The presented study proposes a hydrogen-assisted fracture phase-field model that incorporates the coupled problems of hydrogen transport and the HEDE mechanism to capture hydrogen’s effect on damage evolution. The remainder of the paper is structured in the following manner. Section 2 provides an overview of the phase-field model. Following that, the link between hydrogen transport and hydrogen-assisted deterioration is established. Section 3 explains the implementation of finite element analysis in ABAQUS via user subroutine UEL. Section 4 explains the hydrogen-charged (CT) specimens of 45CrNiMoVA steel to demonstrate the capability of the numerical model. This section also covers the analysis and discussion of simulation results. Finally, Section 5 draws important conclusions.

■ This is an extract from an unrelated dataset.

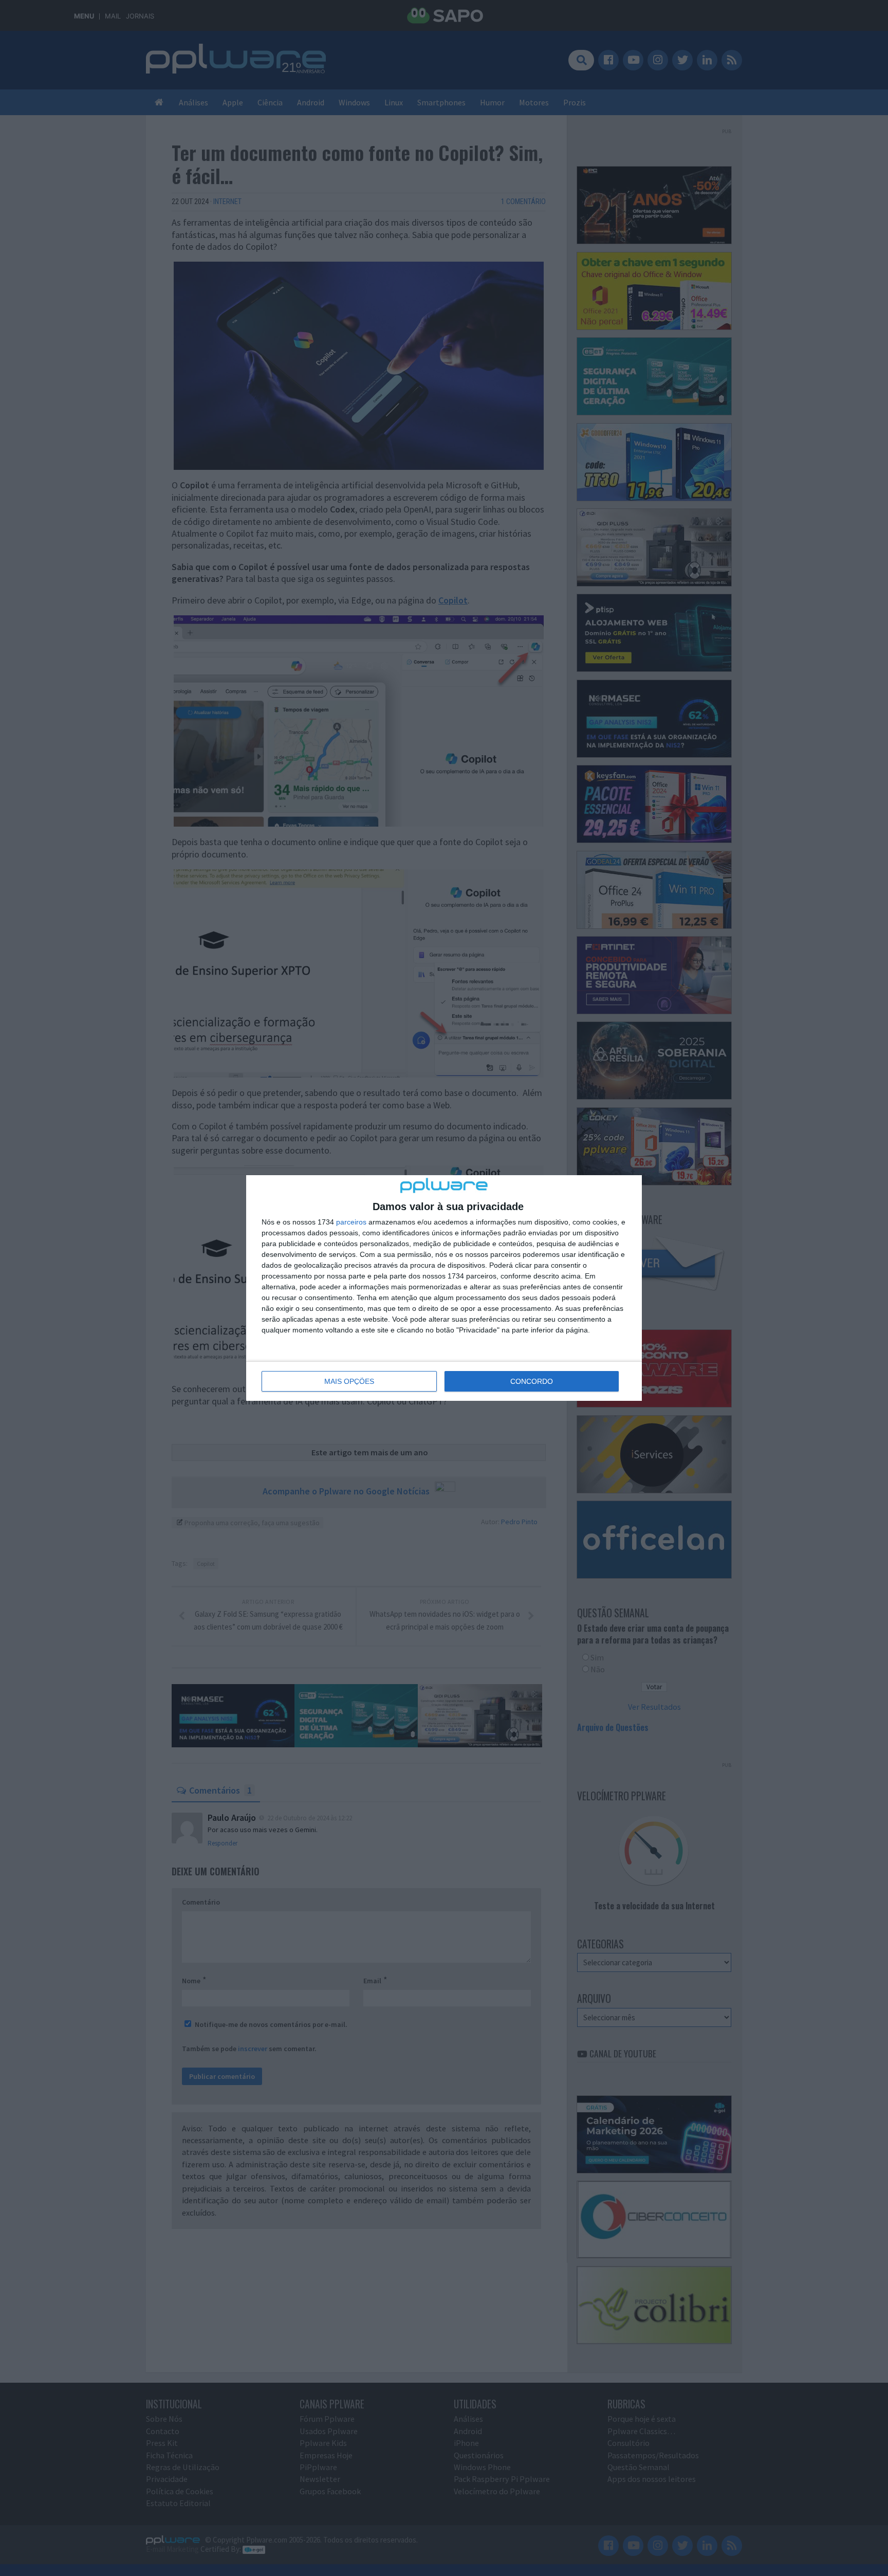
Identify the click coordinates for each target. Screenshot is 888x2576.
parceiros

2. Hydrogen Assisted Fracture Theory Based on Phase-Field Model

2.1. Phase Field Approximation of Diffusive Crack Topology

Miehe et al. suggested the phase-field model of the diffusive crack [21,22,23]. The model was developed by considering an infinite one-directional bar having a constant cross-sectional area $\Gamma$ along the x-axis and occupying a solid body $\Omega$. Where $\Gamma$ denotes the completely fractured crack surface. The sharp crack topology can be characterized by a field variable $\varphi \left(x\right)\in \left[0,1\right]$. Where $\varphi =0$ represents the material in an entirely intact state and $\varphi =1$ represents the material in a completely broken state. Assuming the bar is completely open at $x=0$, the non-smooth crack topology can be modeled using the exponential function:

$$\varphi \left(x\right)=e^{-\frac{\left|x\right|}{l}}$$

(1)

where $l$ is a length scale parameter and $\varphi \left(x\right)$ is the phase-field value of the diffusive crack topology surface. By assuming that the length scale $l\to 0$, then sharp case is approached and Equation (1) decays monotonically to zero because of moving away from the crack location.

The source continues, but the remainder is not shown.